They went extra innings Friday night, only for what little remained of a Dodger Stadium crowd of 47,680 to see the Dodgers fall, 4-2, in 12 innings.
The Diamondbacks snapped a six-game losing streak by scoring twice off Dodgers reliever Chris Perez. With a spent bullpen, Perez pitched two innings for the first time this season. He gave up a leadoff double to A.J. Pollack in the 12th and then hit Cliff Pennington with a pitch as he attempted to bunt.
After Gerardo Parra’s sacrifice bunt advanced the runners, Aaron Hill scored both with a bloop single to center field.
There are many odd ways to lose a baseball game, though you have to give it to the Dodgers in the originality department for the way they almost went down.
They were locked in a 1-1 tie in the ninth inning when Chris Withrow opened the inning by walking leadoff hitter Miguel Montero. Tony Campana pinch ran and stole second base and advanced to third on a groundout.

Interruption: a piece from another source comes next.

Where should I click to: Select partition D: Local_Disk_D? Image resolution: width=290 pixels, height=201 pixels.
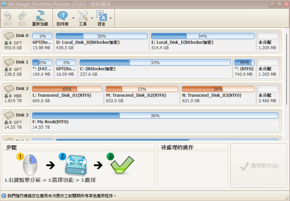[102, 42]
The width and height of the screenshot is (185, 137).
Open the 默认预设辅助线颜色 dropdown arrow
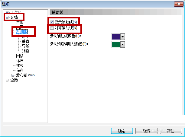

When Withrow fell behind 2-0 to Martin Prado, the Dodgers decided to intentionally walk him. Only Withrow’s first intentional ball sailed over the head of 5-foot-10 catcher Tim Federowicz for a wild pitch.
Campana ran home and the Diamondbacks had scored on a walk, stolen base, groundout and wild pitch when the Dodgers were trying to issue an intentional walk.
The Diamondbacks called on closer Addison Reed in the bottom of the ninth, but with one out Juan Uribe unloaded his third home run of the season (and in his last five games). The drive hit almost halfway up the left-field foul pole, sending the game into extra innings.
Zack Greinke started for the Dodgers and was again Mr. Consistency. He went six strong innings, holding the Diamondbacks to one run on three hits, with a pair of walks and eight strikeouts.
Greinke now has 16 consecutive regular-season starts where he has thrown five or more innings and given up two or fewer runs. That’s the longest such streak in the major leagues since at least 1914, the farthest back the Dodgers could check.
The only run Greinke gave up came in the sixth inning, when Montero broke open a scoreless game with a solo home run. Greinke has given up six runs in 22 1/3 innings this season, and five have come via a solo homer.
Despite pitching so well, Greinke left the game trailing 1-0 because Wade Miley looked like a pitcher very tired of being pushed around by the Dodgers this season. In his fifth start of 2014, he was already facing the Dodgers for the third time.
And in his first two outings against the Dodgers this season, he surrendered eight runs in 10 innings and lost both starts.
But Friday night Miley was at the top of his game. He did not give up a hit until Matt Kemp singled with two out in the fourth inning. That was still the only hit he had allowed heading into the bottom of the seventh when on his 108th pitch he served a fastball to Scott Van Slyke.
And Van Slyke lined it out for an opposite-field home run to right. It was the second home run of the season for Van Slyke, who has been getting consistent starts against left-handers. Both home runs came against Miley, though the first was in Australia.
In Miley’s six-plus innings, he gave up the one run on two hits, with five walks and eight strikeouts.